7-3-1 Hongo, Bunkyo-ku, Tokyo 113, Japan

TEL/FAX: +81-3-5800-6983

e-mail: maruyama [at] photon.t.u-tokyo.ac.jp

A molecular dynamics simulation starting from 500 isolated carbon atoms resulted in several closed caged structures under suitable temperature control. A caged C₇₀ cluster that appeared in the simulation was traced back to study the dynamics and the structure of C_n precursors: simple chain and ring for n<20, tangled poly-cyclic structure for 20<n<30, and random caged structure for n>30. Furthermore, it was found that the final caged structure was obtained when the control temperature was roughly in the range from 2500K to 3000K, and a graphitic flat structure resulted in lower control temperatures.

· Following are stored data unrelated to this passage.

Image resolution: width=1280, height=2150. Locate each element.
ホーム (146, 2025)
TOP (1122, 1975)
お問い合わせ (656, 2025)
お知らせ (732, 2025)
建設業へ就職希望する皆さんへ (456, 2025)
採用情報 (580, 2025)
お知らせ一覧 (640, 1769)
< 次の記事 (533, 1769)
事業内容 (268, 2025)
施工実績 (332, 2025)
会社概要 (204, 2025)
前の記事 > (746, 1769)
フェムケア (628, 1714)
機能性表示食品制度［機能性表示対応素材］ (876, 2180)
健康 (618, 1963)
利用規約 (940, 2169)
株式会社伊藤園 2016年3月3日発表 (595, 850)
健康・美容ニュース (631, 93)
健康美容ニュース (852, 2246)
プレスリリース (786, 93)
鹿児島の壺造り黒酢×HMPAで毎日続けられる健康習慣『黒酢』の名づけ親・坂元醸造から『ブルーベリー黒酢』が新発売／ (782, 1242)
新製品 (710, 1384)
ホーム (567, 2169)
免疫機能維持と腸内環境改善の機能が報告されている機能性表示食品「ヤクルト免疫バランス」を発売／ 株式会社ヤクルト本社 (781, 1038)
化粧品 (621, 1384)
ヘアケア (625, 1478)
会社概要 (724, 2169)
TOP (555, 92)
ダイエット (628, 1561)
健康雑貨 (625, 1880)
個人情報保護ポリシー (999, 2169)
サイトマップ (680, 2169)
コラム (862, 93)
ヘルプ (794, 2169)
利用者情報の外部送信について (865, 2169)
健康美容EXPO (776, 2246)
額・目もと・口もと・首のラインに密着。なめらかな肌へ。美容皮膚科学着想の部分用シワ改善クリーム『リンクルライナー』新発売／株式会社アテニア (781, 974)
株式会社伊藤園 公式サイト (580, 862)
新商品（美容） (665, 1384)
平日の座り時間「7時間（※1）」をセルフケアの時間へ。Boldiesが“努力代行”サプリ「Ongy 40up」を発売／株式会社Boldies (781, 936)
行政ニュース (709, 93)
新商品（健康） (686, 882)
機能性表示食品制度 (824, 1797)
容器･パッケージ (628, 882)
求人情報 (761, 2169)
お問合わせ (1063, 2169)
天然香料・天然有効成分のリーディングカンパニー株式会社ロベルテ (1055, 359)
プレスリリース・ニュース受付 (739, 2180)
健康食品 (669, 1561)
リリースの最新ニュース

In 1985, the existence of soccer-ball structured C₆₀ was demonstrated by Kroto et al. [1] through their time-of-flight mass spectra of carbon clusters generated by the laser-vaporization supersonic-nozzle technique. Later, the discoveries of simple techniques for macroscopic generation and isolation of fullerene in 1990 [2-4] made this new material ready for applications in many fields. Furthermore, the observation of superconductivity by Hebard et al. [5] at T_c=18 K of potassium-doped C₆₀ crystal gave a further motivation to the research field. Within a few years, macroscale amounts of metal containing fullerenes [6,7], higher fullerenes and carbon nanotubes [8] were available. Recently, high quality bulk generation of single wall nanotubes (SWNT) is an exciting prospect [9].

Although fullerene is now recognized as an attractive new material and many reports regarding applications have been proposed, the mechanism of how such a symmetric hollow caged structure can be self assembled is still unknown; the technique of fullerene generation was indeed discovered almost accidentally. Besides theoretical physical interests, it is important to know the formation mechanism in order to find the optimum conditions for synthesizing metal containing fullerene, higher fullerene, and SWNT. Here we have performed molecular dynamics simulations to investigate the mechanism of empty fullerene formation.

Several groups have approached the formation mechanism using molecular simulations. Chelikowsky [10] calculated the rapid cooling process of 60 isolated carbon atoms by using the molecular dynamics method. Although he demonstrated the formation of a C₆₀ caged structure, his results seemed to depend greatly on an unrealistic high-density condition. Another simulation used a graphitic sheet as the initial condition [11], and showed merely the curling of the sheet. Schweigert et al. [12] simulated the formation of C₆₀ caged clusters from the C₆₀ tri-cyclic rings proposed by Helden et al. [13,14] by using the Monte-Carlo method, and Astakhova et al. [15] simulated the formation process of a small caged structure by using the tight-binding molecular dynamics method. However, all of these simulations enforced particular boundary conditions or initial conditions in order to make the caged structures. Furthermore, as far as we know, no simulation has been able to achieve a perfect fullerene structure. Here, we demonstrate simulations without an artificial constraint which serves to guarantee the formation of the caged structure. And, this result leads to the demonstration of the formation of perfect I_h C₆₀ structure, as detailed in another paper [16].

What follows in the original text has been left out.